◆ Directions
The response should consist of the records, reproduced exactly.

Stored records
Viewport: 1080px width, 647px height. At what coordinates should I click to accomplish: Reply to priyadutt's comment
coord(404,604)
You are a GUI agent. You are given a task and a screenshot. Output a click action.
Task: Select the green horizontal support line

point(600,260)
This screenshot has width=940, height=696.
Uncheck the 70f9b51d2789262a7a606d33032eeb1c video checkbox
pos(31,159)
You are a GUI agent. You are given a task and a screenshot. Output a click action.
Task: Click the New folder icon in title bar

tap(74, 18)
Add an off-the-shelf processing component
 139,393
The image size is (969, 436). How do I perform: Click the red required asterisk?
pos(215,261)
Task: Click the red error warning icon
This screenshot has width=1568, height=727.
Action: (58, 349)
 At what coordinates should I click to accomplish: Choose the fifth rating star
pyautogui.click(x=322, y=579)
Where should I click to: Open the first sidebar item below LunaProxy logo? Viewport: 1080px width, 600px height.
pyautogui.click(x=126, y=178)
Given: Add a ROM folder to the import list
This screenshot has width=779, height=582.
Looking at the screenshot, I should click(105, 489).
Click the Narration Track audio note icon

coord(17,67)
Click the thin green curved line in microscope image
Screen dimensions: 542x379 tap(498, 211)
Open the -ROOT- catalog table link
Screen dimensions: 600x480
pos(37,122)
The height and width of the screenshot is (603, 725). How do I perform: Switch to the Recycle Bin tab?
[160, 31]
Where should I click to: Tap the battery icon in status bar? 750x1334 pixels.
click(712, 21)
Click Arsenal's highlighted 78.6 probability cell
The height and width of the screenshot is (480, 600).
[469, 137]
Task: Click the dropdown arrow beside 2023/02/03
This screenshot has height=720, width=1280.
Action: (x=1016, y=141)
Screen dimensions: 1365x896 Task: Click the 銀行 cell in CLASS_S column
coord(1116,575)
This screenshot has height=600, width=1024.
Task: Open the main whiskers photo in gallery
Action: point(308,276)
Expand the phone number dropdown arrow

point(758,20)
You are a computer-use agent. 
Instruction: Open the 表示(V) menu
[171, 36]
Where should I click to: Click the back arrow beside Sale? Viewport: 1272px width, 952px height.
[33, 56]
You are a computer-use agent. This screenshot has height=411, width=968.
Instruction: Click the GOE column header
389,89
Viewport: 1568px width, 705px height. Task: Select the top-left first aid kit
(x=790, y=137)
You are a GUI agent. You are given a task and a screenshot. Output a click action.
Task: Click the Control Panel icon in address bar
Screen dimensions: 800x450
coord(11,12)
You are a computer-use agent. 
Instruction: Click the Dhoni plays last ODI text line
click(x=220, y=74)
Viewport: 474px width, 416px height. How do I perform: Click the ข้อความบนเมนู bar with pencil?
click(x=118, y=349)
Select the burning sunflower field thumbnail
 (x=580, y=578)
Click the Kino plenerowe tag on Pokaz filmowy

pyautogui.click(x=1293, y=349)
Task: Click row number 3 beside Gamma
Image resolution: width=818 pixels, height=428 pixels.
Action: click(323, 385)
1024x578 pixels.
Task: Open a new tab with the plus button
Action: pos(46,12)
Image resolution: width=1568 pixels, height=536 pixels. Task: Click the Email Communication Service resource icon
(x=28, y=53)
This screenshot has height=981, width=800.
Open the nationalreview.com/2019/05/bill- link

◆ Output for this task
Viewport: 1080px width, 647px height. At what coordinates should I click to accomplish: Reply to priyadutt's comment
coord(404,604)
You are a GUI agent. You are given a task and a screenshot. Output a click action.
Task: Select the green horizontal support line

point(600,260)
This screenshot has width=940, height=696.
Uncheck the 70f9b51d2789262a7a606d33032eeb1c video checkbox
pos(31,159)
You are a GUI agent. You are given a task and a screenshot. Output a click action.
Task: Click the New folder icon in title bar

tap(74, 18)
Add an off-the-shelf processing component
 139,393
The image size is (969, 436). How do I perform: Click the red required asterisk?
pos(215,261)
Task: Click the red error warning icon
This screenshot has width=1568, height=727.
Action: (58, 349)
 At what coordinates should I click to accomplish: Choose the fifth rating star
pyautogui.click(x=322, y=579)
Where should I click to: Open the first sidebar item below LunaProxy logo? Viewport: 1080px width, 600px height.
pyautogui.click(x=126, y=178)
Given: Add a ROM folder to the import list
This screenshot has width=779, height=582.
Looking at the screenshot, I should click(105, 489).
Click the Narration Track audio note icon

coord(17,67)
Click the thin green curved line in microscope image
Screen dimensions: 542x379 tap(498, 211)
Open the -ROOT- catalog table link
Screen dimensions: 600x480
pos(37,122)
The height and width of the screenshot is (603, 725). How do I perform: Switch to the Recycle Bin tab?
[160, 31]
Where should I click to: Tap the battery icon in status bar? 750x1334 pixels.
click(712, 21)
Click Arsenal's highlighted 78.6 probability cell
The height and width of the screenshot is (480, 600).
[469, 137]
Task: Click the dropdown arrow beside 2023/02/03
This screenshot has height=720, width=1280.
Action: (x=1016, y=141)
Screen dimensions: 1365x896 Task: Click the 銀行 cell in CLASS_S column
coord(1116,575)
This screenshot has height=600, width=1024.
Task: Open the main whiskers photo in gallery
Action: point(308,276)
Expand the phone number dropdown arrow

point(758,20)
You are a computer-use agent. 
Instruction: Open the 表示(V) menu
[171, 36]
Where should I click to: Click the back arrow beside Sale? Viewport: 1272px width, 952px height.
[33, 56]
You are a computer-use agent. This screenshot has height=411, width=968.
Instruction: Click the GOE column header
389,89
Viewport: 1568px width, 705px height. Task: Select the top-left first aid kit
(x=790, y=137)
You are a GUI agent. You are given a task and a screenshot. Output a click action.
Task: Click the Control Panel icon in address bar
Screen dimensions: 800x450
coord(11,12)
You are a computer-use agent. 
Instruction: Click the Dhoni plays last ODI text line
click(x=220, y=74)
Viewport: 474px width, 416px height. How do I perform: Click the ข้อความบนเมนู bar with pencil?
click(x=118, y=349)
Select the burning sunflower field thumbnail
 (x=580, y=578)
Click the Kino plenerowe tag on Pokaz filmowy

pyautogui.click(x=1293, y=349)
Task: Click row number 3 beside Gamma
Image resolution: width=818 pixels, height=428 pixels.
Action: click(323, 385)
1024x578 pixels.
Task: Open a new tab with the plus button
Action: pos(46,12)
Image resolution: width=1568 pixels, height=536 pixels. Task: Click the Email Communication Service resource icon
(x=28, y=53)
This screenshot has height=981, width=800.
Open the nationalreview.com/2019/05/bill- link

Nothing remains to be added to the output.